● **How to complete this task**: Your task is to transcribe the data in full.

● **Provided records**:
▼▼▼

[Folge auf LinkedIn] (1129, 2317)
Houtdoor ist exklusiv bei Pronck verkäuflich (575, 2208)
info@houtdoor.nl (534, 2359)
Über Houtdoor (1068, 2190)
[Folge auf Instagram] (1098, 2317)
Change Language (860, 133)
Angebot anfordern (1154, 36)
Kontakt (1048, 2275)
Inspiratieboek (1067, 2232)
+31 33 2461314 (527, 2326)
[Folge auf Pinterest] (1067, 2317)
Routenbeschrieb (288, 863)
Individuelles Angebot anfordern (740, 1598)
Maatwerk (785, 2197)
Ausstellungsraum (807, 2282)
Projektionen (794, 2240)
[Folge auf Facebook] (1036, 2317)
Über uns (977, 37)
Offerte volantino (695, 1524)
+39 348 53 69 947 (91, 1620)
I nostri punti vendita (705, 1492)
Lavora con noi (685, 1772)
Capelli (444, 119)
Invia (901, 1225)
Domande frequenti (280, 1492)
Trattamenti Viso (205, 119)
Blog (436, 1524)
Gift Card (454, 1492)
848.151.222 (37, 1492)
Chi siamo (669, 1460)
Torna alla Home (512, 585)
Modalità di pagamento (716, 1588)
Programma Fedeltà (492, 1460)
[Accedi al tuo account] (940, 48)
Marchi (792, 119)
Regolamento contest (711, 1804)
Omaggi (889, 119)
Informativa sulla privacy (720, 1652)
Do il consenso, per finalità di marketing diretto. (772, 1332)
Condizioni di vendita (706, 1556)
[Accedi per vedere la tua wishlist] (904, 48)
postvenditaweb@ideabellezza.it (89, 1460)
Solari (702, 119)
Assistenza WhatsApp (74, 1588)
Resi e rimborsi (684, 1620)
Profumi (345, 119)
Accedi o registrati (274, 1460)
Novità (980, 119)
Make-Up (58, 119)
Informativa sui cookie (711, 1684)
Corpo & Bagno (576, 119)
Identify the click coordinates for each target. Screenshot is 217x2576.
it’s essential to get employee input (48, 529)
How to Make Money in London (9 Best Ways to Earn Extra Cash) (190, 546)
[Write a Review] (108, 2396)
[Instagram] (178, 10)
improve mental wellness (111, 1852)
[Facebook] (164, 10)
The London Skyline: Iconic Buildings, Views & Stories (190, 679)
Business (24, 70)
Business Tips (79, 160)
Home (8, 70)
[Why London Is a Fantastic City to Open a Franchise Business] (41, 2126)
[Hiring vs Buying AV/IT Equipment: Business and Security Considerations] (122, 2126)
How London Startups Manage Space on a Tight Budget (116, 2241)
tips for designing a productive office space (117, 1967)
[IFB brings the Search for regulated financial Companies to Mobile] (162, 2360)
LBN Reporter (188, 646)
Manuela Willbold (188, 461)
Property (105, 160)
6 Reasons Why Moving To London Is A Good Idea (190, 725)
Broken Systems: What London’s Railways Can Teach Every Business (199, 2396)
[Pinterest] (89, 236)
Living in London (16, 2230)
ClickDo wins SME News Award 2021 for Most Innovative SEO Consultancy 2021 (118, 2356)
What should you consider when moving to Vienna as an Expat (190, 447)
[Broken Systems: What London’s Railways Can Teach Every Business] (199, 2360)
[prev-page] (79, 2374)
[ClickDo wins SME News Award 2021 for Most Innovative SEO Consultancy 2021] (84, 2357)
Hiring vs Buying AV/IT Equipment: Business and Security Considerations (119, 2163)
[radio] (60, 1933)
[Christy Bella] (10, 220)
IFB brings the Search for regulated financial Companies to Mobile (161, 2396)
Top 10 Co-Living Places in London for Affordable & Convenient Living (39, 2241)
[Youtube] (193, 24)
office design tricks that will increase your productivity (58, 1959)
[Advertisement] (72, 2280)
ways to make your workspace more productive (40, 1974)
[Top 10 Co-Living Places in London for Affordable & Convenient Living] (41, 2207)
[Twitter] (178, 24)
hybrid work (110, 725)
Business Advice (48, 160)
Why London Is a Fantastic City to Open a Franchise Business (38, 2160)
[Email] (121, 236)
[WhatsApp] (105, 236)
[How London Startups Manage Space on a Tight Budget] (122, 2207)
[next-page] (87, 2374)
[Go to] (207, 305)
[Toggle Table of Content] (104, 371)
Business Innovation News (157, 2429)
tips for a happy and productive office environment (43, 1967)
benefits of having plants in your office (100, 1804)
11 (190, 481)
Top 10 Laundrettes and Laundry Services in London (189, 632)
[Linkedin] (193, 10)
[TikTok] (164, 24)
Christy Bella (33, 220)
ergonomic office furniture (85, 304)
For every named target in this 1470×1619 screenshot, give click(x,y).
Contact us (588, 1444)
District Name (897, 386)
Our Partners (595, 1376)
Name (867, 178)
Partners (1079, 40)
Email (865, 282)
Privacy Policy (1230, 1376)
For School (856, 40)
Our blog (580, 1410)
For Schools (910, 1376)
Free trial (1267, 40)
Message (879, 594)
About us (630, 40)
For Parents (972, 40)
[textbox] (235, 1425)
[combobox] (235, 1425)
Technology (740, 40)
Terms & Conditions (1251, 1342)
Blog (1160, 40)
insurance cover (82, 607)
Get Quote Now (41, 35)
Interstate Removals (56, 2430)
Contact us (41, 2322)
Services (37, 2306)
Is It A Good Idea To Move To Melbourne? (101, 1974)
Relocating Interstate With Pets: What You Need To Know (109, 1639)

▲▲▲

● **Answer section**:
[Folge auf LinkedIn] (1129, 2317)
Houtdoor ist exklusiv bei Pronck verkäuflich (575, 2208)
info@houtdoor.nl (534, 2359)
Über Houtdoor (1068, 2190)
[Folge auf Instagram] (1098, 2317)
Change Language (860, 133)
Angebot anfordern (1154, 36)
Kontakt (1048, 2275)
Inspiratieboek (1067, 2232)
+31 33 2461314 (527, 2326)
[Folge auf Pinterest] (1067, 2317)
Routenbeschrieb (288, 863)
Individuelles Angebot anfordern (740, 1598)
Maatwerk (785, 2197)
Ausstellungsraum (807, 2282)
Projektionen (794, 2240)
[Folge auf Facebook] (1036, 2317)
Über uns (977, 37)
Offerte volantino (695, 1524)
+39 348 53 69 947 (91, 1620)
I nostri punti vendita (705, 1492)
Lavora con noi (685, 1772)
Capelli (444, 119)
Invia (901, 1225)
Domande frequenti (280, 1492)
Trattamenti Viso (205, 119)
Blog (436, 1524)
Gift Card (454, 1492)
848.151.222 (37, 1492)
Chi siamo (669, 1460)
Torna alla Home (512, 585)
Modalità di pagamento (716, 1588)
Programma Fedeltà (492, 1460)
[Accedi al tuo account] (940, 48)
Marchi (792, 119)
Regolamento contest (711, 1804)
Omaggi (889, 119)
Informativa sulla privacy (720, 1652)
Do il consenso, per finalità di marketing diretto. (772, 1332)
Condizioni di vendita (706, 1556)
[Accedi per vedere la tua wishlist] (904, 48)
postvenditaweb@ideabellezza.it (89, 1460)
Solari (702, 119)
Assistenza WhatsApp (74, 1588)
Resi e rimborsi (684, 1620)
Profumi (345, 119)
Accedi o registrati (274, 1460)
Novità (980, 119)
Make-Up (58, 119)
Informativa sui cookie (711, 1684)
Corpo & Bagno (576, 119)
Identify the click coordinates for each target. Screenshot is 217x2576.
it’s essential to get employee input (48, 529)
How to Make Money in London (9 Best Ways to Earn Extra Cash) (190, 546)
[Write a Review] (108, 2396)
[Instagram] (178, 10)
improve mental wellness (111, 1852)
[Facebook] (164, 10)
The London Skyline: Iconic Buildings, Views & Stories (190, 679)
Business (24, 70)
Business Tips (79, 160)
Home (8, 70)
[Why London Is a Fantastic City to Open a Franchise Business] (41, 2126)
[Hiring vs Buying AV/IT Equipment: Business and Security Considerations] (122, 2126)
How London Startups Manage Space on a Tight Budget (116, 2241)
tips for designing a productive office space (117, 1967)
[IFB brings the Search for regulated financial Companies to Mobile] (162, 2360)
LBN Reporter (188, 646)
Manuela Willbold (188, 461)
Property (105, 160)
6 Reasons Why Moving To London Is A Good Idea (190, 725)
Broken Systems: What London’s Railways Can Teach Every Business (199, 2396)
[Pinterest] (89, 236)
Living in London (16, 2230)
ClickDo wins SME News Award 2021 for Most Innovative SEO Consultancy 2021 (118, 2356)
What should you consider when moving to Vienna as an Expat (190, 447)
[Broken Systems: What London’s Railways Can Teach Every Business] (199, 2360)
[prev-page] (79, 2374)
[ClickDo wins SME News Award 2021 for Most Innovative SEO Consultancy 2021] (84, 2357)
Hiring vs Buying AV/IT Equipment: Business and Security Considerations (119, 2163)
[radio] (60, 1933)
[Christy Bella] (10, 220)
IFB brings the Search for regulated financial Companies to Mobile (161, 2396)
Top 10 Co-Living Places in London for Affordable & Convenient Living (39, 2241)
[Youtube] (193, 24)
office design tricks that will increase your productivity (58, 1959)
[Advertisement] (72, 2280)
ways to make your workspace more productive (40, 1974)
[Top 10 Co-Living Places in London for Affordable & Convenient Living] (41, 2207)
[Twitter] (178, 24)
hybrid work (110, 725)
Business Advice (48, 160)
Why London Is a Fantastic City to Open a Franchise Business (38, 2160)
[Email] (121, 236)
[WhatsApp] (105, 236)
[How London Startups Manage Space on a Tight Budget] (122, 2207)
[next-page] (87, 2374)
[Go to] (207, 305)
[Toggle Table of Content] (104, 371)
Business Innovation News (157, 2429)
tips for a happy and productive office environment (43, 1967)
benefits of having plants in your office (100, 1804)
11 (190, 481)
Top 10 Laundrettes and Laundry Services in London (189, 632)
[Linkedin] (193, 10)
[TikTok] (164, 24)
Christy Bella (33, 220)
ergonomic office furniture (85, 304)
For every named target in this 1470×1619 screenshot, give click(x,y).
Contact us (588, 1444)
District Name (897, 386)
Our Partners (595, 1376)
Name (867, 178)
Partners (1079, 40)
Email (865, 282)
Privacy Policy (1230, 1376)
For School (856, 40)
Our blog (580, 1410)
For Schools (910, 1376)
Free trial (1267, 40)
Message (879, 594)
About us (630, 40)
For Parents (972, 40)
[textbox] (235, 1425)
[combobox] (235, 1425)
Technology (740, 40)
Terms & Conditions (1251, 1342)
Blog (1160, 40)
insurance cover (82, 607)
Get Quote Now (41, 35)
Interstate Removals (56, 2430)
Contact us (41, 2322)
Services (37, 2306)
Is It A Good Idea To Move To Melbourne? (101, 1974)
Relocating Interstate With Pets: What You Need To Know (109, 1639)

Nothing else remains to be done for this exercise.